(SUPPLIED RECORDS):
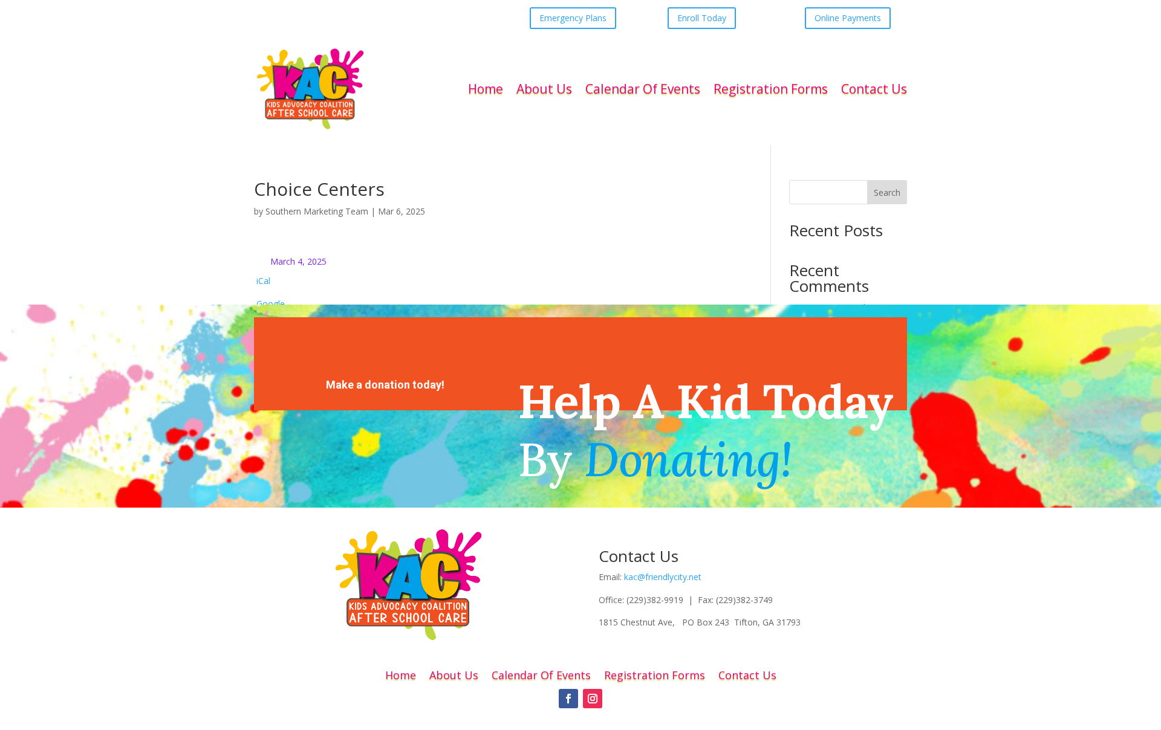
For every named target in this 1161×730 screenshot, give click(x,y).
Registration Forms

...

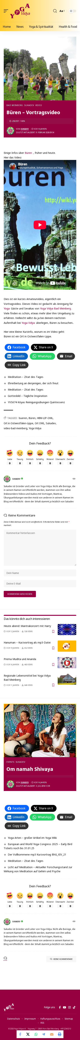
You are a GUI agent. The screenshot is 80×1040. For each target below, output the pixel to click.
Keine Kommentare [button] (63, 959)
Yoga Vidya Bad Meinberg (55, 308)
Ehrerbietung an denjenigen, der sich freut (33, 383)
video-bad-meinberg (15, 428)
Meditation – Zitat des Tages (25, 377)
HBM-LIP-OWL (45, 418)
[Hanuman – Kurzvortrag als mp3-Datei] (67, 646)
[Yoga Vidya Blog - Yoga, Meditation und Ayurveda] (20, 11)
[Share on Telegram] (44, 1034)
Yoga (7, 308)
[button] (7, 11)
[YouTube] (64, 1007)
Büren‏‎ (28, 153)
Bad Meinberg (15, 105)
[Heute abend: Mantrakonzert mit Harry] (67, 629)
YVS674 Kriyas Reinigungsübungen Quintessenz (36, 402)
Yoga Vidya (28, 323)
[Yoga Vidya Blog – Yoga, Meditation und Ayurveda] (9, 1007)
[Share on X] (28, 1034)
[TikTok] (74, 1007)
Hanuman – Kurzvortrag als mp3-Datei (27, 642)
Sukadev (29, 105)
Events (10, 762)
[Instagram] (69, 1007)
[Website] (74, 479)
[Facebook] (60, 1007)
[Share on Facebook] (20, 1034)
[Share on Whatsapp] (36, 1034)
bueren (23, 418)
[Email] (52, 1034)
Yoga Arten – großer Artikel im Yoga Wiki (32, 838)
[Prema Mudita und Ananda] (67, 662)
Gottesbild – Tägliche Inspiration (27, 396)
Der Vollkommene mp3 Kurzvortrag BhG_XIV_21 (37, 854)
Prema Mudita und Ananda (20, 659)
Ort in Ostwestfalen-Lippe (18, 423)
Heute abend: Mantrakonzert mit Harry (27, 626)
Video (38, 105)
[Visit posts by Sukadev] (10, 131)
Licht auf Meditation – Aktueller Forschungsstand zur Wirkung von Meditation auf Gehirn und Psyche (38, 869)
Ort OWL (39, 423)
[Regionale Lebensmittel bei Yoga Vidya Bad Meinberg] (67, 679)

--

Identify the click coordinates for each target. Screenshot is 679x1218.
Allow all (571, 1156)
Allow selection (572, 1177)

(REQUIRED TASK): Recast the listing from the line with "[Facebook] (60, 1007)" to the line with "[Visit posts by Sukadev] (10, 131)", both included, as a numbered list with no blank lines.

(OUTPUT OF THE TASK):
1. [Facebook] (60, 1007)
2. [Share on Facebook] (20, 1034)
3. [Share on Whatsapp] (36, 1034)
4. bueren (23, 418)
5. [Email] (52, 1034)
6. Yoga Arten – großer Artikel im Yoga Wiki (32, 838)
7. [Prema Mudita und Ananda] (67, 662)
8. Gottesbild – Tägliche Inspiration (27, 396)
9. Der Vollkommene mp3 Kurzvortrag BhG_XIV_21 (37, 854)
10. Prema Mudita und Ananda (20, 659)
11. Ort in Ostwestfalen-Lippe (18, 423)
12. Heute abend: Mantrakonzert mit Harry (27, 626)
13. Video (38, 105)
14. [Visit posts by Sukadev] (10, 131)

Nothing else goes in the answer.